■ Written exercise:
Write out the lines of the entries below as a numbered list, omitting any blank lines.

■ Provided records:
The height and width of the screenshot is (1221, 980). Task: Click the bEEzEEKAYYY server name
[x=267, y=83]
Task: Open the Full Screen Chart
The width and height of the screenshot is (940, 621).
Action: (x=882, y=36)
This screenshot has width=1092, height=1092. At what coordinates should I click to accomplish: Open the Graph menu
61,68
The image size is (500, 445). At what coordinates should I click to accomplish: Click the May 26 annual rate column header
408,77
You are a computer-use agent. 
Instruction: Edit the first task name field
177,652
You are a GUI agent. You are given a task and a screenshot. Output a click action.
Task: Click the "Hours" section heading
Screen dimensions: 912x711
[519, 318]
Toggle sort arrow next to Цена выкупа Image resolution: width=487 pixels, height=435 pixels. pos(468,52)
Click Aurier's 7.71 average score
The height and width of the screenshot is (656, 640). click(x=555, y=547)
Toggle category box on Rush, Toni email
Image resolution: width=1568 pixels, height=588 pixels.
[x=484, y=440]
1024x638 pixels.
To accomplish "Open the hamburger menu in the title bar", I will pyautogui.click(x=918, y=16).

■ Solution for this problem:
1. The height and width of the screenshot is (1221, 980). Task: Click the bEEzEEKAYYY server name
2. [x=267, y=83]
3. Task: Open the Full Screen Chart
4. The width and height of the screenshot is (940, 621).
5. Action: (x=882, y=36)
6. This screenshot has width=1092, height=1092. At what coordinates should I click to accomplish: Open the Graph menu
7. 61,68
8. The image size is (500, 445). At what coordinates should I click to accomplish: Click the May 26 annual rate column header
9. 408,77
10. You are a computer-use agent. 
11. Instruction: Edit the first task name field
12. 177,652
13. You are a GUI agent. You are given a task and a screenshot. Output a click action.
14. Task: Click the "Hours" section heading
15. Screen dimensions: 912x711
16. [519, 318]
17. Toggle sort arrow next to Цена выкупа Image resolution: width=487 pixels, height=435 pixels. pos(468,52)
18. Click Aurier's 7.71 average score
19. The height and width of the screenshot is (656, 640). click(x=555, y=547)
20. Toggle category box on Rush, Toni email
21. Image resolution: width=1568 pixels, height=588 pixels.
22. [x=484, y=440]
23. 1024x638 pixels.
24. To accomplish "Open the hamburger menu in the title bar", I will pyautogui.click(x=918, y=16).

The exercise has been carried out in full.